Records excerpted from a collection —

-- Opening Marker --

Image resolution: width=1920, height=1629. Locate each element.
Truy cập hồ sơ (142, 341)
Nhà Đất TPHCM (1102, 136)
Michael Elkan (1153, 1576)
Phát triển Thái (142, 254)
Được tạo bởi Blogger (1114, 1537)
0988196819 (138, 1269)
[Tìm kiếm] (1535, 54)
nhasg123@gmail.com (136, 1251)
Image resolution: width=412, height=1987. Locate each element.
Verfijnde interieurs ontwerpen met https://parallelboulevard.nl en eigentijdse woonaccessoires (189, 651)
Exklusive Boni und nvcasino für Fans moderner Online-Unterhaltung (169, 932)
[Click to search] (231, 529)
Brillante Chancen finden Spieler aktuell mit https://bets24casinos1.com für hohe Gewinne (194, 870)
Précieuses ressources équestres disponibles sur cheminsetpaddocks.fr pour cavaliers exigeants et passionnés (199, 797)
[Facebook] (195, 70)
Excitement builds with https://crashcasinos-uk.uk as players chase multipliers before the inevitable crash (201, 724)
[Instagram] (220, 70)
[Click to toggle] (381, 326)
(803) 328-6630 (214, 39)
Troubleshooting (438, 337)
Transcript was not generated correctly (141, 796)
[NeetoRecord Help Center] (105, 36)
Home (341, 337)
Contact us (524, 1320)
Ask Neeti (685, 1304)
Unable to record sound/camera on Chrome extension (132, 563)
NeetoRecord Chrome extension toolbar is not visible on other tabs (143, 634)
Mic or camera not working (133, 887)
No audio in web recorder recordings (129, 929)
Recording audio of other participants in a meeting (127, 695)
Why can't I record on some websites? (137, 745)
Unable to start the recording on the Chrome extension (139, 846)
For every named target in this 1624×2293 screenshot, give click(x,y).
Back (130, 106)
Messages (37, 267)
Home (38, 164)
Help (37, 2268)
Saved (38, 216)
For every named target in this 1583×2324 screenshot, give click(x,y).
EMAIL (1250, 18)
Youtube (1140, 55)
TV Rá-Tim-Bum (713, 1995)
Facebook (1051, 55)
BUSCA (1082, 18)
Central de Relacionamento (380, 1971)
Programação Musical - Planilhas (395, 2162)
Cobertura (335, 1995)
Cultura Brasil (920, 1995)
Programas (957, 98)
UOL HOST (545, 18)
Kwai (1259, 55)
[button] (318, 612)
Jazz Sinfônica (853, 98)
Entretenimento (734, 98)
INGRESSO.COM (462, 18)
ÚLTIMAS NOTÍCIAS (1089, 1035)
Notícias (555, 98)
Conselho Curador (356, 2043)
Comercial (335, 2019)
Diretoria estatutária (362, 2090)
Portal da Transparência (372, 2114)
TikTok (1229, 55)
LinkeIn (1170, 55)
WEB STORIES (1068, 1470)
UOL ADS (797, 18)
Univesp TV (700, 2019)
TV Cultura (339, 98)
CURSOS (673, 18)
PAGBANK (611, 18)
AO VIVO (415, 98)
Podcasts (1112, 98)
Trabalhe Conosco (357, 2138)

-- Closing Marker --

What you should do — Which lines above carry the string "Chrome"? Copy those lines.

Worked solution —
Unable to record sound/camera on Chrome extension (132, 563)
NeetoRecord Chrome extension toolbar is not visible on other tabs (143, 634)
Unable to start the recording on the Chrome extension (139, 846)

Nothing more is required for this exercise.